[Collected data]
---+---

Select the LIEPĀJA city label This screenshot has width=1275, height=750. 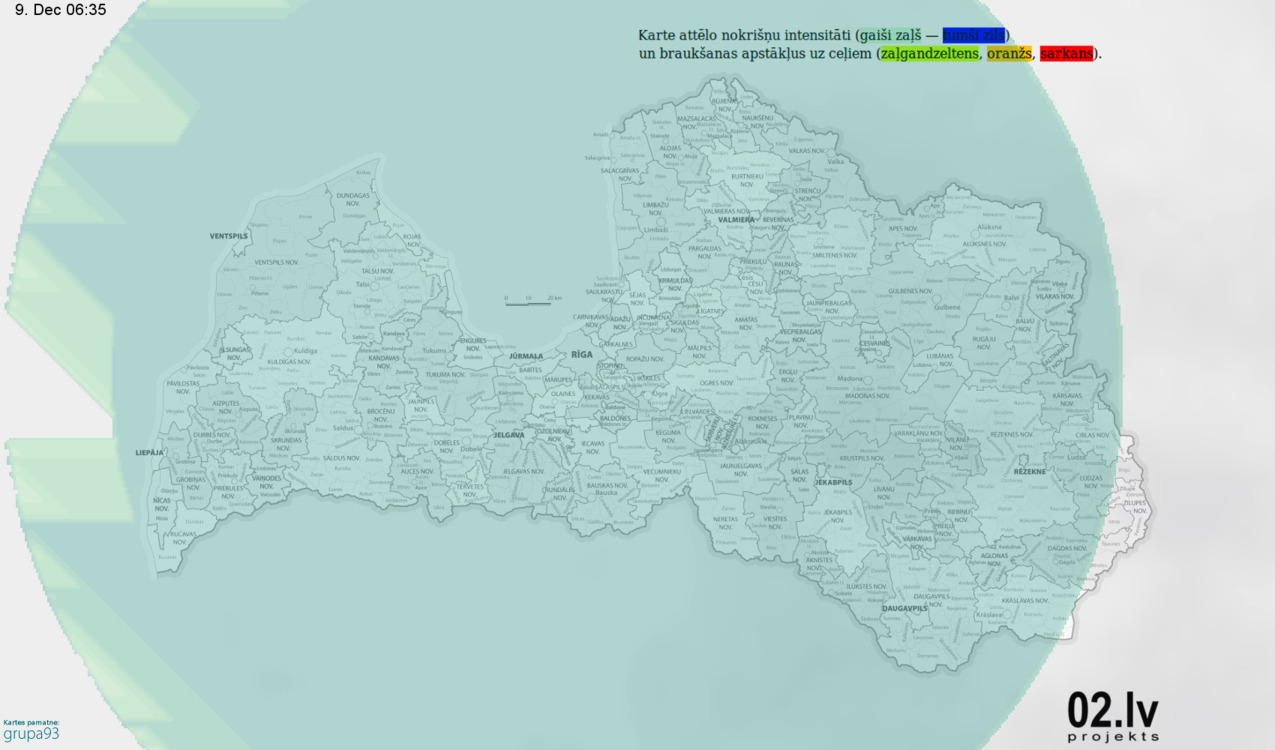pos(149,453)
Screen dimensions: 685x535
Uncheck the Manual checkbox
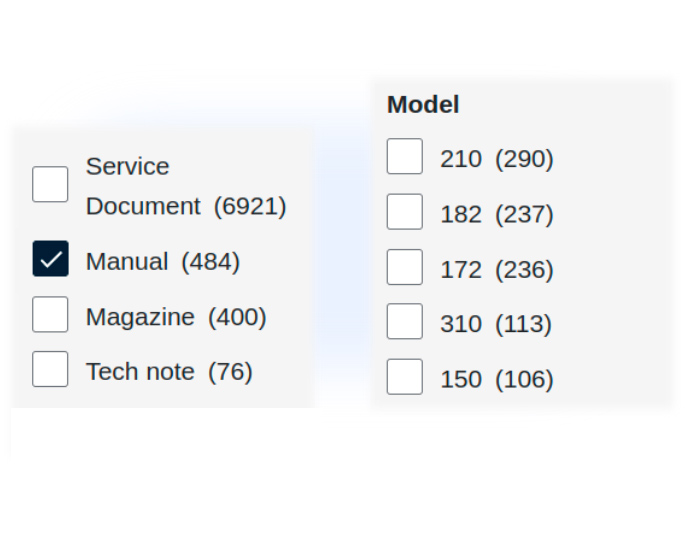click(x=50, y=259)
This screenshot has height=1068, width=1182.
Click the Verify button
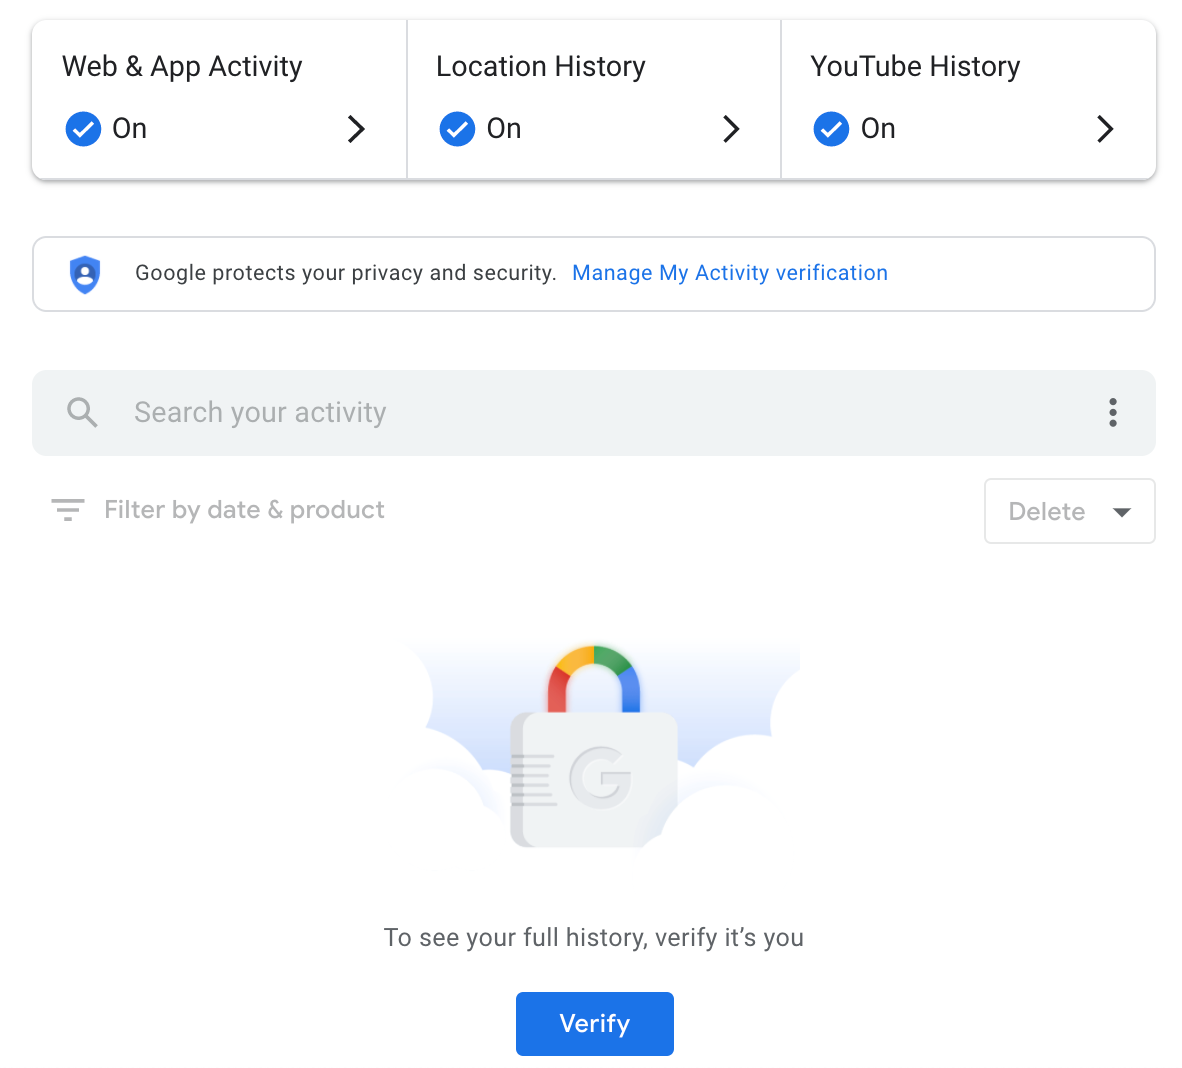point(594,1023)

---+---

Exercise
Reproduce only the lines from the line that holds "This screenshot has height=1068, width=1182." through the end of the records, exactly as they stand, both ends included and pictures excluded.

Answer to this task
This screenshot has height=1068, width=1182.
Click the Verify button
point(594,1023)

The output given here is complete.